Assessments

Exams help us determine whether students have learned, provide feedback to students about what they have learned, drive students to study, and help discriminate among students. However, writing challenging yet fair exam questions is one of the most difficult things we do as instructors. Luckily, we can use research on learning and data from our own exams to write better questions and make exams learning experiences as well as assessment tools.

Writing exam questions

One way to write useful exam questions is to complete the following process:

Write a learning objective statement that reflects what you expect students to be able to do after they have learned what you are teaching. For example, do students need to recall a fact, analyze data, interpret a graph or figure, solve a problem, make a prediction, or define a term?
Then draft a question or problem that requires students to achieve the objective to answer the question or problem correctly.
Rate the level of thinking students will use to answer the question. Categorizing objectives according to Bloom's taxonomy is one approach to determining whether students will need to think at a higher or lower level. Recalling facts and describing ideas are tasks that are not very cognitively demanding, while applying knowledge and skills to a new situation, analyzing data, and constructing and evaluating arguments demand higher level thinking. This set of verbs can be helpful for thinking about how to turn a low level objective into a higher level objective.
If you want to turn the question into multiple-choice, generate a list misconceptions, erroneous ideas, or errors in logic that students may employ that would prevent them fom being successful on the question. Write response options that students would be likely to choose if they held misconceptions or erroneous ideas, or made errors in logic. Try to avoid "none of the above" and "all of the above" responses since students may be able to rule these out without understanding the material.
Take your own exam or asking a colleague, graduate TA, or undergraduate learning assistant to take it and give you feedback. Are the questions or problems clear? Are they getting at important ideas in the discipline? Do they vary in difficulty? Remember that students will likely take at least twice as long as you will to complete the exam.
Revisit your exam AFTER students have taken it. Did some students finish early? If not, maybe the exam was too long. Do the test statistics reveal issues with the difficulty of the questions or problems, or their ability to reveal useful information about student learning?

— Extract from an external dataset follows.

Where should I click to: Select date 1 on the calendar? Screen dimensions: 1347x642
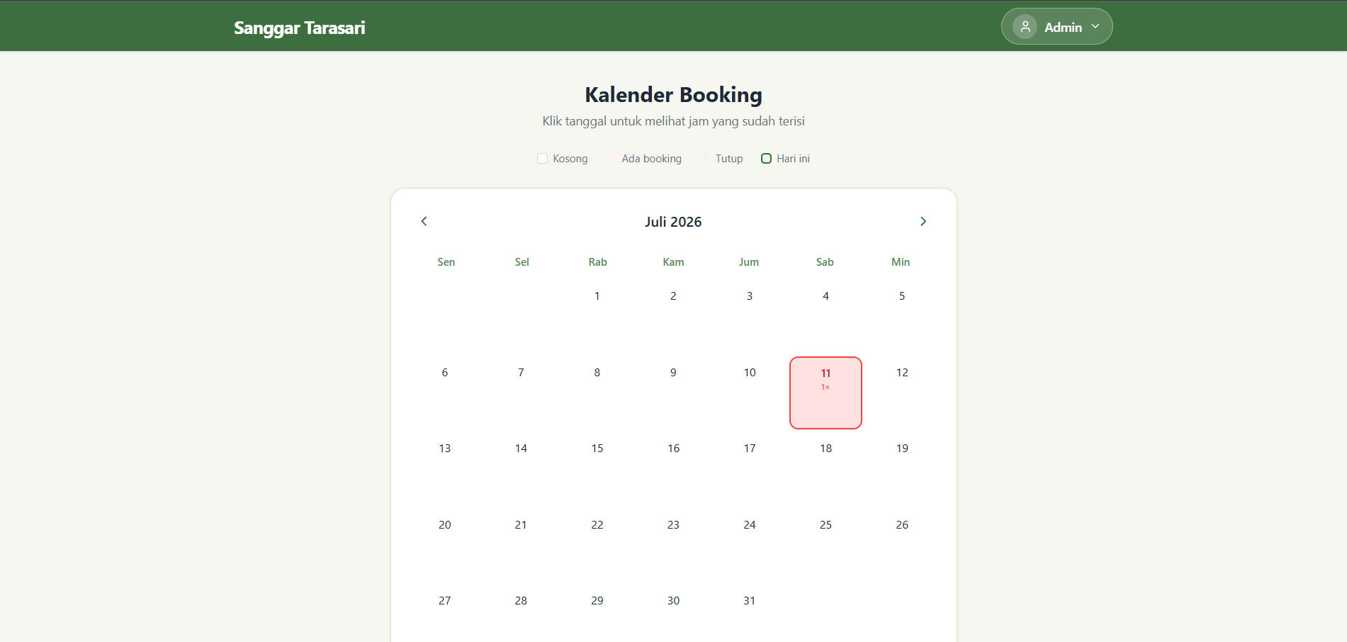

Interpreting exam statistics

Two commonly calculated exam statistics can reveal important information about the quality of exam questions. These statistics are calculated automatically for multiple-choice exams using bubble sheets, but can also be calculated for open-ended questions or hand-graded exams by tracking students' scores on individual questions or problems.

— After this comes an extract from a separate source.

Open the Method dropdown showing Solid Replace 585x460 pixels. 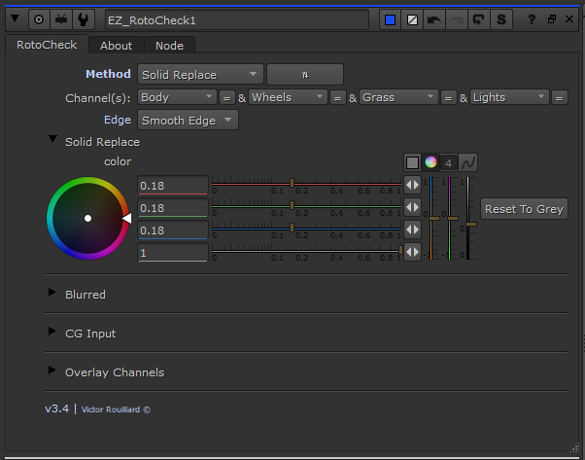pyautogui.click(x=200, y=74)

The first is item difficulty, which may be better understood as item easiness. It is the percent or proportion of students who anwered the question correctly (the P-value). If all answer correctly, item difficulty is 100% or 1.00 (i.e., the question is "easy" to answer). If no students answer the question correctly, item difficulty is 0% or 0.00 (i.e., the question is impossible to answer).

The other common exam statistic is item discrimination, also known as R or the point biserial correlation, is the correlation between students' performance on a specific question and on the entire test. The closer the value is to +1.0, the better it is at discriminating among students who performed well versus poorly on the test. Discrimination values of >0.20 are considered good.

Item difficulty and item discrimination values should be considered together when evaluating the quality of particular exam questions and the exam as a whole. For example, if the question assessing an idea that is straightforward to understand and that all students should have learned, item difficulty values (i.e., item easiness) will be high and item discrimination will be low. If however many students miss the question (item difficulty value is low), including the highest performing students in the class (item discrimination is also low), it may not be a very good exam question - students may not be understanding or interpreting it as you intended.

In designing exams, here are questions and points to consider:

How many questions should have low, medium, or high levels of difficulty? An exam with too many difficult questions may be discouraging to students, and an exam with too many easy questions may not be fully assessing what students have learned.
In revising your exams from year to year, do you want to keep questions with a difficulty of less than 0.20? Perhaps yes, if the question is fundamental to learning in your course and you want to make sure all students understand the idea the question is asssessing.
In revising your exams from year to year, do you want to keep questions with a difficulty of greater than 0.80? Perhaps yes, if the question is assessing a complex or challenging idea that is fundamental or otherwise important to the discipline.
It is useful to consider difficulty and discrimination together. A question with a low difficulty value (i.e., not many students answered correctly) and a high discrimination value may be helpful for identifying the highest performing students. A question with a low difficulty and a low discrimination value may need to be revised because even the highest performing students are unable to answer it.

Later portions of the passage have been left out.